Back before the download manager, the most downloaded OXP on that list was almost certainly BGS - at less than 10% of the number of Oolite 1.80 downloads we could track (e.g. not counting ones installed via Linux distributions, or the various mirror sites outside our control).
The download manager certainly made OXPs more visible - some of mine tripled or so in downloads - but I'd be very surprised if any OXP, even the most popular, made it over 20%.
As regards adding OXPs to the core functionality, this has happened occasionally, but generally with fairly small self-contained OXPs and not necessarily by just inserting the OXP code. e.g. there used to be a few "tell me what the ASC is targeting" OXPs which were fairly popular and then were superseded by adding a new core HUD indicator to do just that.
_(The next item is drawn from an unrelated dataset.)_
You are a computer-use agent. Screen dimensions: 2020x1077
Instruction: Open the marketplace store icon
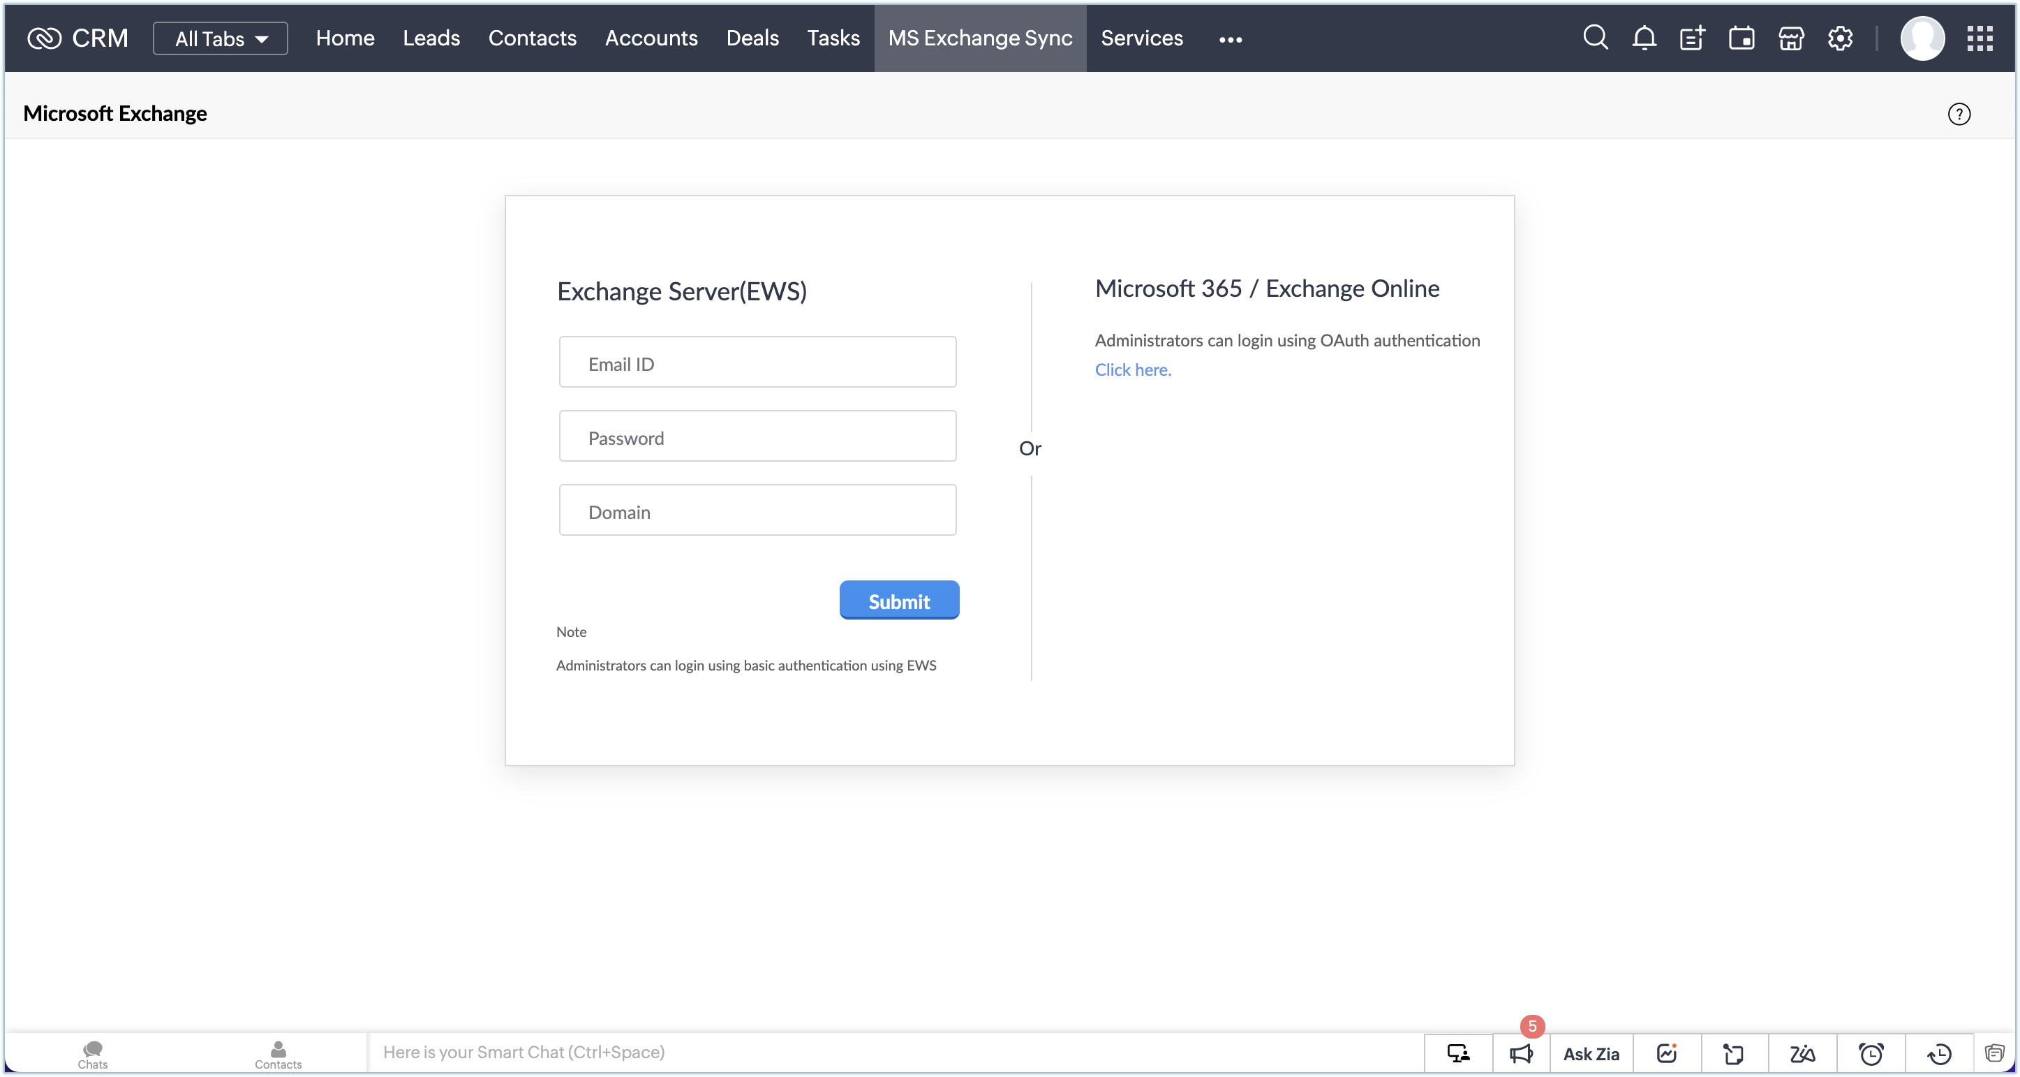pos(1790,38)
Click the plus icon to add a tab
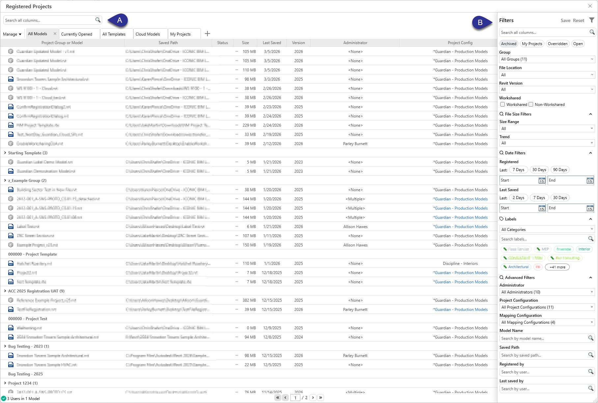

Considerations for doing so in future would probably include things like:
- is the OXP code and assets suitable for inclusion (licensing, quality, etc.)
- is the code itself extensible or possible to make extensible for future OXPs to modify (may require converting JS code into Obj-C code for the core engine)
- does it significantly increase the amount of in-game text for translations? (Is it even practically translatable?)
- is it written to the latest OXP best practice standards or would it need a significant rewrite?
- does it work well on non-shader computers or low-spec ones?
- would it cause incompatibilities for existing OXPs? (and what happens if someone already has the OXP installed?)